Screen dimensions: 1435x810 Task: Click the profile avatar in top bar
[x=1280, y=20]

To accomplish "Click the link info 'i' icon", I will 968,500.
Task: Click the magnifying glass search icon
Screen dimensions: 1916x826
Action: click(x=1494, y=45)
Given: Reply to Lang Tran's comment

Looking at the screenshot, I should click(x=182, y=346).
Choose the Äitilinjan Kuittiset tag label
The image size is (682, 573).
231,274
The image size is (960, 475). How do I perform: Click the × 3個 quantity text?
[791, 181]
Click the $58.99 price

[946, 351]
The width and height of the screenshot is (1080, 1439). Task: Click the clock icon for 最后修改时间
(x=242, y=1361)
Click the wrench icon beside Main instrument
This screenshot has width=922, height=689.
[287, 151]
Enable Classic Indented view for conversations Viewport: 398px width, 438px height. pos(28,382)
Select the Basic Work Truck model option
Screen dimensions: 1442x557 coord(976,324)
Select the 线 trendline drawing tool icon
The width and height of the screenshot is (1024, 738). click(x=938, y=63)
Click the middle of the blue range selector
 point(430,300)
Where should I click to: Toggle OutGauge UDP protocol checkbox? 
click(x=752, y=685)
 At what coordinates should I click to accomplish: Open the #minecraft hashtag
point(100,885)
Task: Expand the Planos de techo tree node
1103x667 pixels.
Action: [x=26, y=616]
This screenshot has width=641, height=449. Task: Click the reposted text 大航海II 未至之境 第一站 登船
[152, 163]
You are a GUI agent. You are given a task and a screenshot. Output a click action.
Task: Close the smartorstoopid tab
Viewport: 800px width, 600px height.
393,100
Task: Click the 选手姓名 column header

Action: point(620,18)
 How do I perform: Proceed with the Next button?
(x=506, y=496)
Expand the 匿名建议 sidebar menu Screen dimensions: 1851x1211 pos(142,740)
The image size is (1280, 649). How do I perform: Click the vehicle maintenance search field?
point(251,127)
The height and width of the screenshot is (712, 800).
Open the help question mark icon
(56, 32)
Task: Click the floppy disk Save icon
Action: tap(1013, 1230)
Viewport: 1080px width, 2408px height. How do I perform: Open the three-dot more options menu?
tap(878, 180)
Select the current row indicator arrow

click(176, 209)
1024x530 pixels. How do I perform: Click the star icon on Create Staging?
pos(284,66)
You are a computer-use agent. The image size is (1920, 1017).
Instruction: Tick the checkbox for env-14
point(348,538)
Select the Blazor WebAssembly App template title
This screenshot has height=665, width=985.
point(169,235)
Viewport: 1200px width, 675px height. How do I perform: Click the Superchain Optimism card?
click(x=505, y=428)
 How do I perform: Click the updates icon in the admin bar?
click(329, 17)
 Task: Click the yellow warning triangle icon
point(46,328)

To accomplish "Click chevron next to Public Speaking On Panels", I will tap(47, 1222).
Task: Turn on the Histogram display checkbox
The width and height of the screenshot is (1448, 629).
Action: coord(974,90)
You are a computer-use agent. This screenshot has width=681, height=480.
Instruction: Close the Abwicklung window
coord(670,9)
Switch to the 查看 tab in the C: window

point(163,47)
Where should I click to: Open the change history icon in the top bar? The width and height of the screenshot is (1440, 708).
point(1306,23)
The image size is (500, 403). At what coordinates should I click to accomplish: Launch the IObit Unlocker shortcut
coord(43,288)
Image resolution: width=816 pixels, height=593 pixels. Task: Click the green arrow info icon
■ ■ ■ ■ ■
■ **WHAT YOU WILL DO**: Copy every record above exactly as it is.

■ **SOLUTION TO THE PROBLEM**:
Screen dimensions: 1435x810 Task: Click the profile avatar in top bar
[x=1280, y=20]

To accomplish "Click the link info 'i' icon", I will 968,500.
Task: Click the magnifying glass search icon
Screen dimensions: 1916x826
Action: click(x=1494, y=45)
Given: Reply to Lang Tran's comment

Looking at the screenshot, I should click(x=182, y=346).
Choose the Äitilinjan Kuittiset tag label
The image size is (682, 573).
231,274
The image size is (960, 475). How do I perform: Click the × 3個 quantity text?
[791, 181]
Click the $58.99 price

[946, 351]
The width and height of the screenshot is (1080, 1439). Task: Click the clock icon for 最后修改时间
(x=242, y=1361)
Click the wrench icon beside Main instrument
This screenshot has width=922, height=689.
[287, 151]
Enable Classic Indented view for conversations Viewport: 398px width, 438px height. pos(28,382)
Select the Basic Work Truck model option
Screen dimensions: 1442x557 coord(976,324)
Select the 线 trendline drawing tool icon
The width and height of the screenshot is (1024, 738). click(x=938, y=63)
Click the middle of the blue range selector
 point(430,300)
Where should I click to: Toggle OutGauge UDP protocol checkbox? 
click(x=752, y=685)
 At what coordinates should I click to accomplish: Open the #minecraft hashtag
point(100,885)
Task: Expand the Planos de techo tree node
1103x667 pixels.
Action: [x=26, y=616]
This screenshot has width=641, height=449. Task: Click the reposted text 大航海II 未至之境 第一站 登船
[152, 163]
You are a GUI agent. You are given a task and a screenshot. Output a click action.
Task: Close the smartorstoopid tab
Viewport: 800px width, 600px height.
393,100
Task: Click the 选手姓名 column header

Action: point(620,18)
 How do I perform: Proceed with the Next button?
(x=506, y=496)
Expand the 匿名建议 sidebar menu Screen dimensions: 1851x1211 pos(142,740)
The image size is (1280, 649). How do I perform: Click the vehicle maintenance search field?
point(251,127)
The height and width of the screenshot is (712, 800).
Open the help question mark icon
(56, 32)
Task: Click the floppy disk Save icon
Action: tap(1013, 1230)
Viewport: 1080px width, 2408px height. How do I perform: Open the three-dot more options menu?
tap(878, 180)
Select the current row indicator arrow

click(176, 209)
1024x530 pixels. How do I perform: Click the star icon on Create Staging?
pos(284,66)
You are a computer-use agent. The image size is (1920, 1017).
Instruction: Tick the checkbox for env-14
point(348,538)
Select the Blazor WebAssembly App template title
This screenshot has height=665, width=985.
point(169,235)
Viewport: 1200px width, 675px height. How do I perform: Click the Superchain Optimism card?
click(x=505, y=428)
 How do I perform: Click the updates icon in the admin bar?
click(329, 17)
 Task: Click the yellow warning triangle icon
point(46,328)

To accomplish "Click chevron next to Public Speaking On Panels", I will tap(47, 1222).
Task: Turn on the Histogram display checkbox
The width and height of the screenshot is (1448, 629).
Action: coord(974,90)
You are a computer-use agent. This screenshot has width=681, height=480.
Instruction: Close the Abwicklung window
coord(670,9)
Switch to the 查看 tab in the C: window

point(163,47)
Where should I click to: Open the change history icon in the top bar? The width and height of the screenshot is (1440, 708).
point(1306,23)
The image size is (500, 403). At what coordinates should I click to accomplish: Launch the IObit Unlocker shortcut
coord(43,288)
Image resolution: width=816 pixels, height=593 pixels. Task: Click the green arrow info icon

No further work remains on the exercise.